_Bereitgestellter Auszug_:
Eine Nicht­zu­las­sung würde bedeuten, dass Patienten mit geo­gra­phi­scher Atrophie im Rahmen der AMD – anders als Patienten in den USA – keinen Zugang zu einer Therapie hätten. Alternativen stünden bislang nicht zur Verfügung. Dabei könnten vor allen Dingen Patienten profitieren, bei denen die foveale Sehschärfe noch nicht betroffen sei, erläuterte Holz und unterstrich die Bedeutung einer genauen Pati­en­ten­s­e­lek­tion.
Eine Re-Evaluation seitens der EMA sei in der Hoffnung auf eine positive Bewertung zu begrüßen. Hierbei käme auch eine konditionale Zulassung infrage mit der Einforderung weiterer prospektiver Studien bezüglich der funktionellen Parameter.'

Funktionelle Messverfahren

Mit Blick auf die Zulas­sungs­stu­dien erläuterte Holz, der primäre Endpunkt sei die Verlangsamung der Wachs­tums­ge­schwin­dig­keit der geo­gra­phi­schen Atrophie mit der Zeit gewesen. Hier seien „signifikante The­ra­pie­ef­fekte“ nachgewiesen worden, unterstrich Holz. Bezüglich der sekundären funktionellen Punkte sei keine Überlegenheit der Behandlung gegenüber der Kon­troll­gruppe gefunden worden. Allerdings erscheine der Endpunkt der best­kor­ri­gier­ten zentralen Sehschärfe bei dieser Mani­fes­ta­ti­ons­form der AMD eher ungeeignet im Gegensatz zu den Anti-VEGF-Studien bei neo­vas­ku­lä­rer AMD. In Posthoc-Analysen hätten The­ra­pie­ef­fekte für Pegcetacoplan auch bezüglich der Netz­haut­funk­tion gezeigt werden können, so bei­spiels­weise durch Mikro­pe­ri­me­trie-Unter­su­chun­gen im Randbereich der geo­gra­phi­schen Atrophie – also in jenen Netz­hauta­re­a­len, die bei Progression der Erkrankung als nächstes betroffen sein würden.

_Daten zur Verortung per Pixelkoordinaten_:
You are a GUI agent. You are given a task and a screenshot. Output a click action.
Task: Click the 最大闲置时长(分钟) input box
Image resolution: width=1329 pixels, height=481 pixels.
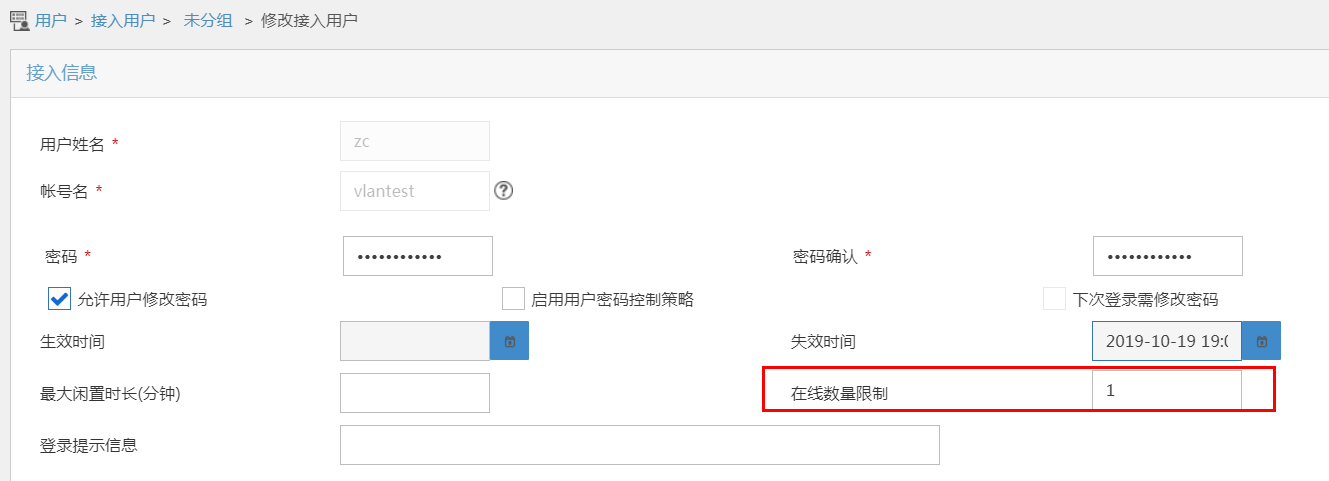(x=415, y=393)
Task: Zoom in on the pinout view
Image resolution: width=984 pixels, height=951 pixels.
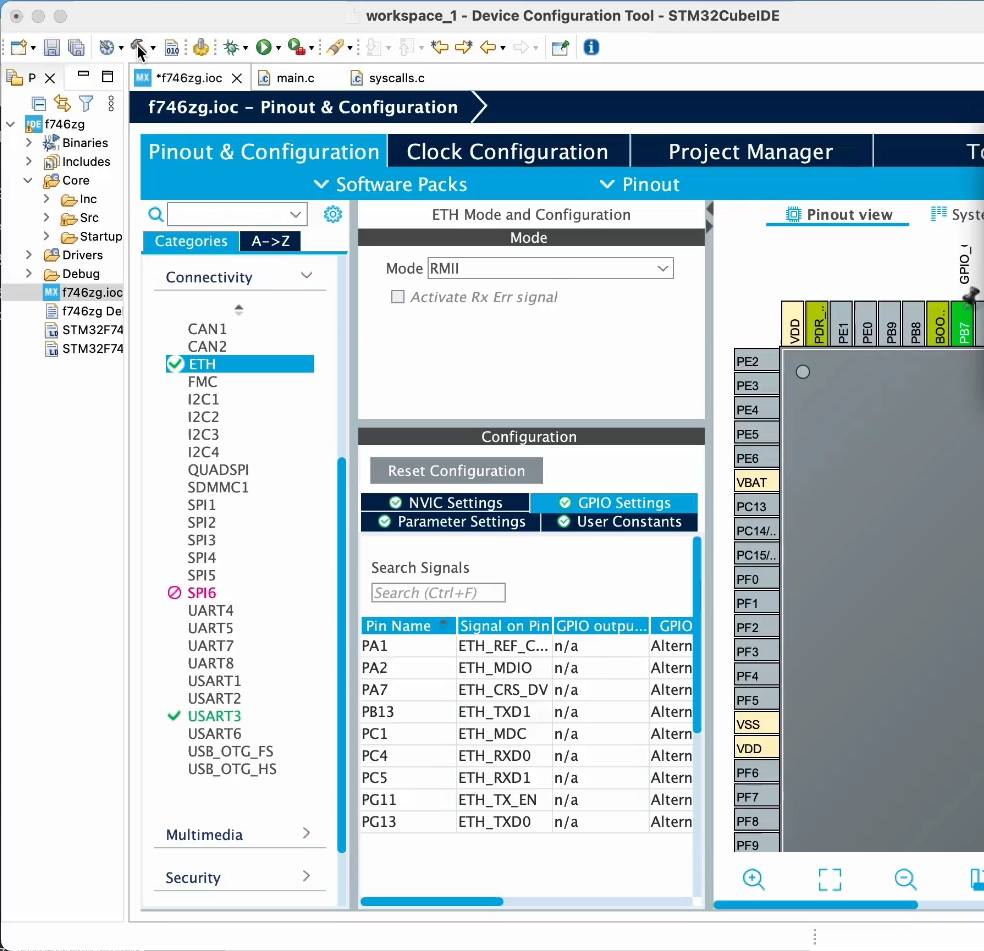Action: coord(753,879)
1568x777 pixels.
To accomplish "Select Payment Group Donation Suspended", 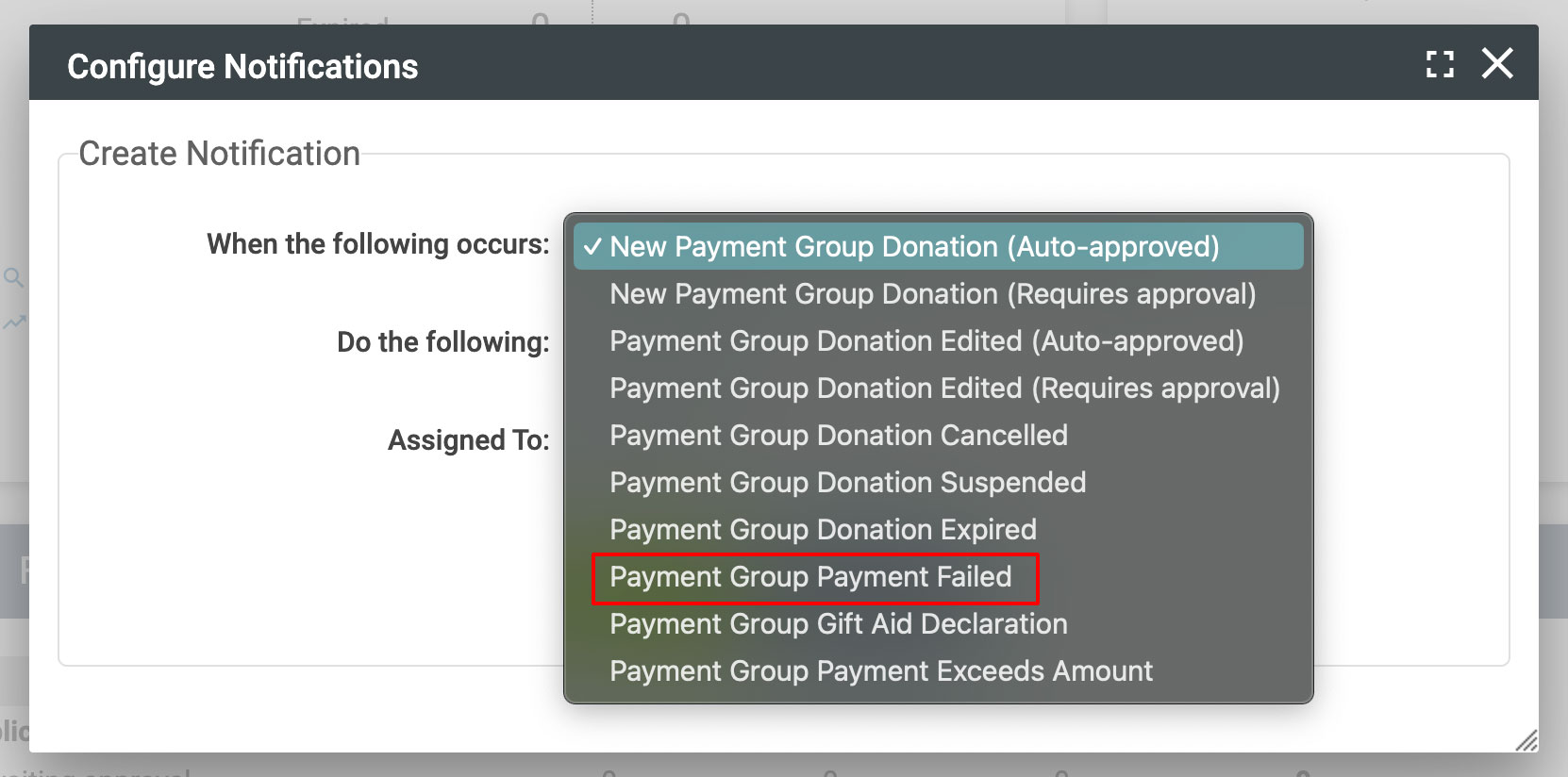I will [847, 482].
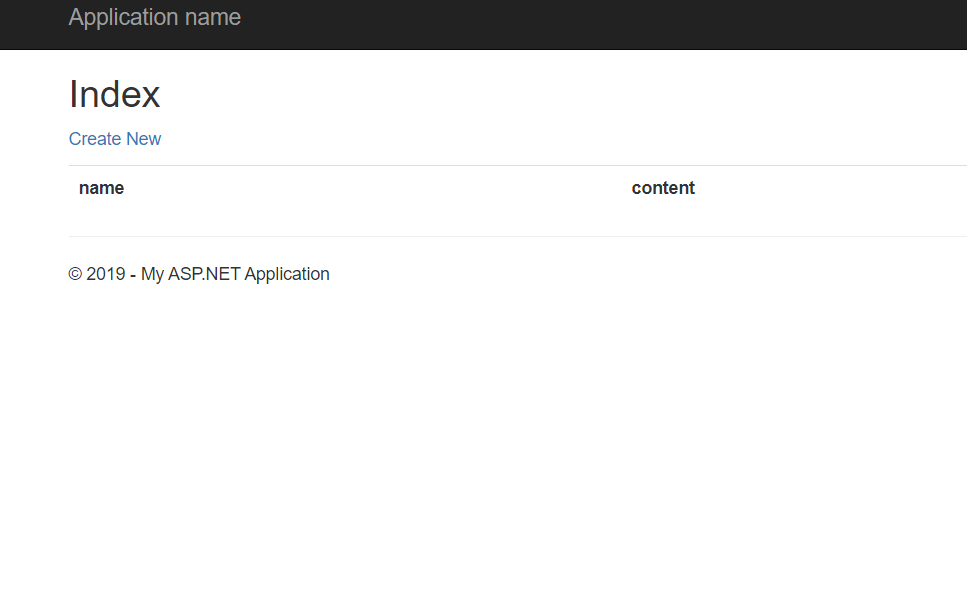Image resolution: width=967 pixels, height=613 pixels.
Task: Click My ASP.NET Application footer text
Action: coord(235,274)
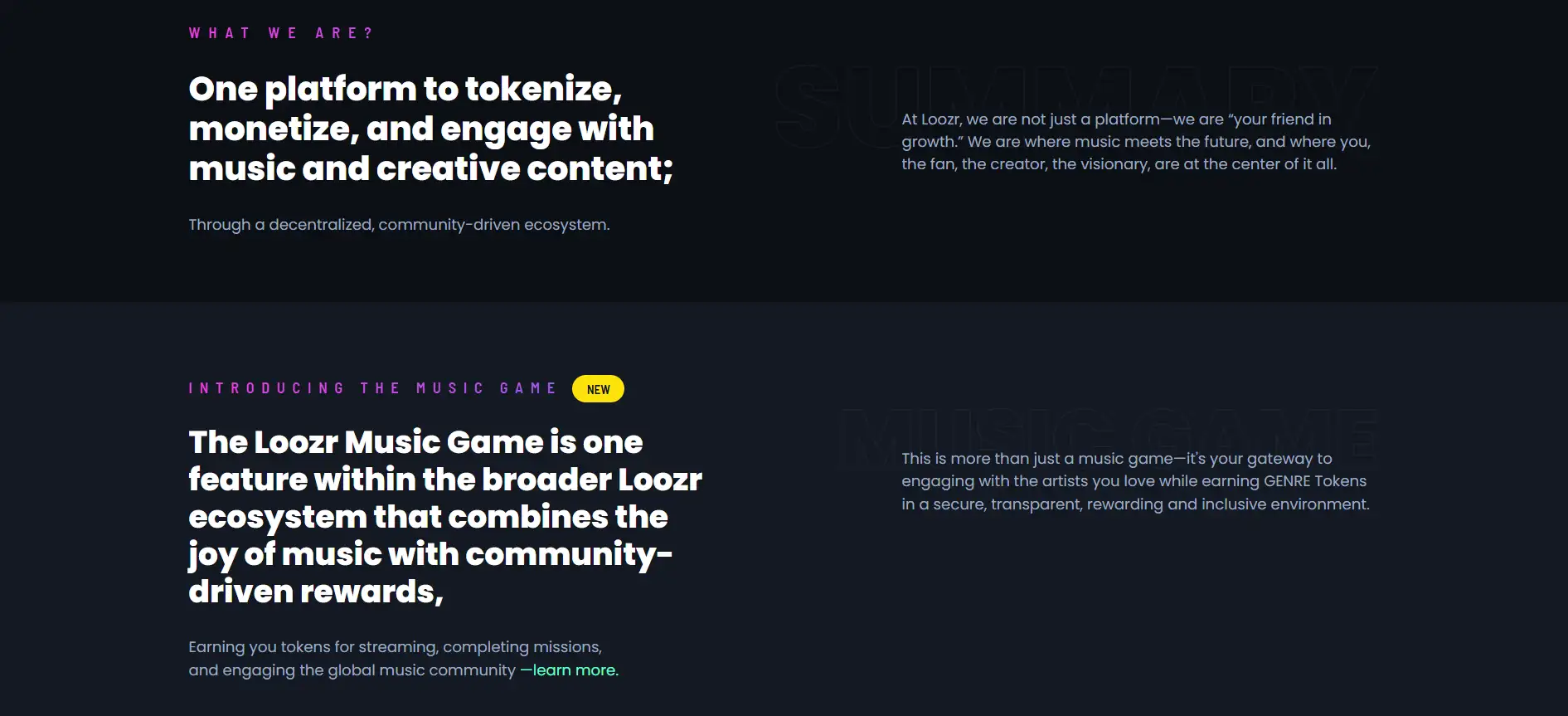
Task: Click the "One platform to tokenize" heading line
Action: pyautogui.click(x=405, y=89)
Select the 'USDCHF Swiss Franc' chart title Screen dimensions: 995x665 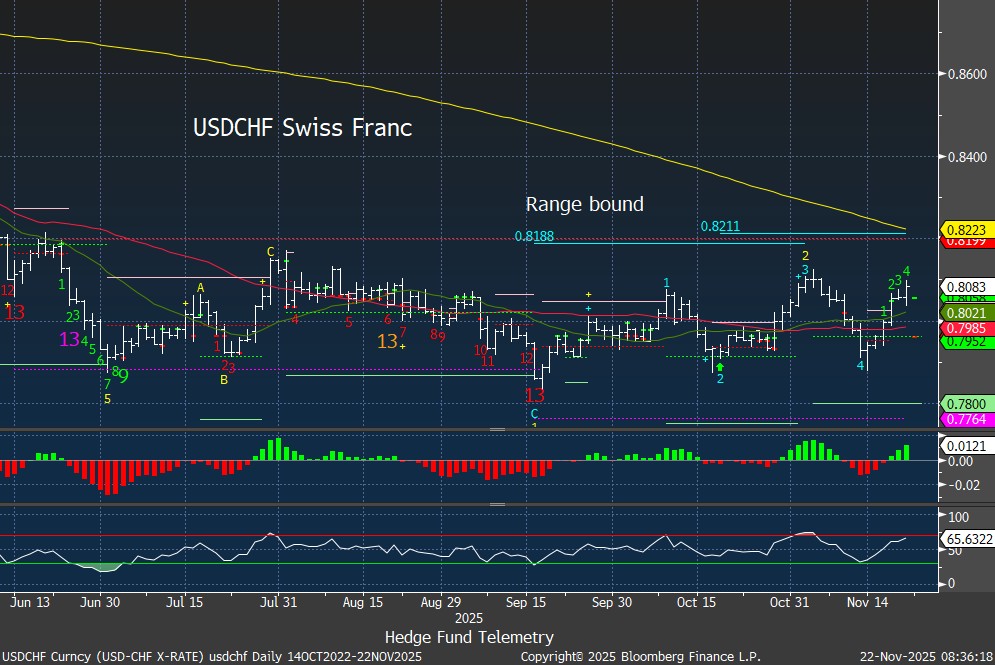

_Was zu tun ist_:
A: Geben Sie den Abschnitt des Auszugs von „Eine Nicht­zu­las­sung würde“ bis „einer genauen Pati­en­ten­s­e­lek­tion.“ wortgetreu wieder.
B: Was war laut dem Auszug der primäre Endpunkt der Zulassungsstudien?
Die Zeilen stammen aus einer anderen Quelle als der Auszug.

_Antworten je Aufgabe_:
A:
Eine Nicht­zu­las­sung würde bedeuten, dass Patienten mit geo­gra­phi­scher Atrophie im Rahmen der AMD – anders als Patienten in den USA – keinen Zugang zu einer Therapie hätten. Alternativen stünden bislang nicht zur Verfügung. Dabei könnten vor allen Dingen Patienten profitieren, bei denen die foveale Sehschärfe noch nicht betroffen sei, erläuterte Holz und unterstrich die Bedeutung einer genauen Pati­en­ten­s­e­lek­tion.

B: Die Verlangsamung der Wachstumsgeschwindigkeit der geographischen Atrophie mit der Zeit.